= About this task =
For every line in the material, set down an identical one.

= Supplied information =

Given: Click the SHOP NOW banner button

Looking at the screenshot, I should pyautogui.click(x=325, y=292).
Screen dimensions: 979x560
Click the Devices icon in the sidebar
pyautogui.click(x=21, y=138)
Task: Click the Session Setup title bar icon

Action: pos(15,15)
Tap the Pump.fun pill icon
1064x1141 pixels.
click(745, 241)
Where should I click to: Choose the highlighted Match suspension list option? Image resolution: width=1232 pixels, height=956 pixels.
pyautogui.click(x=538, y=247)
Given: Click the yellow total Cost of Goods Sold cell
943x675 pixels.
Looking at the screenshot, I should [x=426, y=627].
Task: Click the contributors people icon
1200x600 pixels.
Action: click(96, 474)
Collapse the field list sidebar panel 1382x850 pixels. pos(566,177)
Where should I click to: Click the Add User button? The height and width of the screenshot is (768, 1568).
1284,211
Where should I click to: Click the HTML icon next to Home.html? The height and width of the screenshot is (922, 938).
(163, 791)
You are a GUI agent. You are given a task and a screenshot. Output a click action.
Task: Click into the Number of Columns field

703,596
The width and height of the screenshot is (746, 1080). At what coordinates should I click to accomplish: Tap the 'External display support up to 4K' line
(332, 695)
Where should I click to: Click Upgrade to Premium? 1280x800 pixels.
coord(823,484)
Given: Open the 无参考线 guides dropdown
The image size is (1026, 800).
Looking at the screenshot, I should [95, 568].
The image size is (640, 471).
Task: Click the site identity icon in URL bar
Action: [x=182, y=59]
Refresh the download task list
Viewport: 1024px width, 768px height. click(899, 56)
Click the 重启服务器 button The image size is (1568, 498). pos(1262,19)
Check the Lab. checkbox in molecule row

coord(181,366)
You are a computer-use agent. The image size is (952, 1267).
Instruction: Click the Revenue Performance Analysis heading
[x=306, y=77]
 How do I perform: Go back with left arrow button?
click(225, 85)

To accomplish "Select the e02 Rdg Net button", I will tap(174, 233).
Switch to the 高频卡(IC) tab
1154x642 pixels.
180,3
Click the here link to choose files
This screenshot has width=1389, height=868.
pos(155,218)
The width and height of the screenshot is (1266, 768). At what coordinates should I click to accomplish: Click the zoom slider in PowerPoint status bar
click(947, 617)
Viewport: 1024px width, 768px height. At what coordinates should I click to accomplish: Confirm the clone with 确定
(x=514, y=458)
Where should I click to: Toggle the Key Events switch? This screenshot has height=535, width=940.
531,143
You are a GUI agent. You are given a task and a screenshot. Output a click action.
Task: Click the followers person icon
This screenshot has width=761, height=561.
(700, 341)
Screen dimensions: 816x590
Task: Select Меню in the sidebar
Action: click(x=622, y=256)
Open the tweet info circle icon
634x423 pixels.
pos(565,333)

= Result of the exercise =
Given: Click the SHOP NOW banner button

Looking at the screenshot, I should pyautogui.click(x=325, y=292).
Screen dimensions: 979x560
Click the Devices icon in the sidebar
pyautogui.click(x=21, y=138)
Task: Click the Session Setup title bar icon

Action: pos(15,15)
Tap the Pump.fun pill icon
1064x1141 pixels.
click(745, 241)
Where should I click to: Choose the highlighted Match suspension list option? Image resolution: width=1232 pixels, height=956 pixels.
pyautogui.click(x=538, y=247)
Given: Click the yellow total Cost of Goods Sold cell
943x675 pixels.
Looking at the screenshot, I should [x=426, y=627].
Task: Click the contributors people icon
1200x600 pixels.
Action: click(96, 474)
Collapse the field list sidebar panel 1382x850 pixels. pos(566,177)
Where should I click to: Click the Add User button? The height and width of the screenshot is (768, 1568).
1284,211
Where should I click to: Click the HTML icon next to Home.html? The height and width of the screenshot is (922, 938).
(163, 791)
You are a GUI agent. You are given a task and a screenshot. Output a click action.
Task: Click into the Number of Columns field

703,596
The width and height of the screenshot is (746, 1080). At what coordinates should I click to accomplish: Tap the 'External display support up to 4K' line
(332, 695)
Where should I click to: Click Upgrade to Premium? 1280x800 pixels.
coord(823,484)
Given: Open the 无参考线 guides dropdown
The image size is (1026, 800).
Looking at the screenshot, I should [95, 568].
The image size is (640, 471).
Task: Click the site identity icon in URL bar
Action: [x=182, y=59]
Refresh the download task list
Viewport: 1024px width, 768px height. click(899, 56)
Click the 重启服务器 button The image size is (1568, 498). pos(1262,19)
Check the Lab. checkbox in molecule row

coord(181,366)
You are a computer-use agent. The image size is (952, 1267).
Instruction: Click the Revenue Performance Analysis heading
[x=306, y=77]
 How do I perform: Go back with left arrow button?
click(225, 85)

To accomplish "Select the e02 Rdg Net button", I will tap(174, 233).
Switch to the 高频卡(IC) tab
1154x642 pixels.
180,3
Click the here link to choose files
This screenshot has width=1389, height=868.
pos(155,218)
The width and height of the screenshot is (1266, 768). At what coordinates should I click to accomplish: Click the zoom slider in PowerPoint status bar
click(947, 617)
Viewport: 1024px width, 768px height. At what coordinates should I click to accomplish: Confirm the clone with 确定
(x=514, y=458)
Where should I click to: Toggle the Key Events switch? This screenshot has height=535, width=940.
531,143
You are a GUI agent. You are given a task and a screenshot. Output a click action.
Task: Click the followers person icon
This screenshot has width=761, height=561.
(700, 341)
Screen dimensions: 816x590
Task: Select Меню in the sidebar
Action: click(x=622, y=256)
Open the tweet info circle icon
634x423 pixels.
pos(565,333)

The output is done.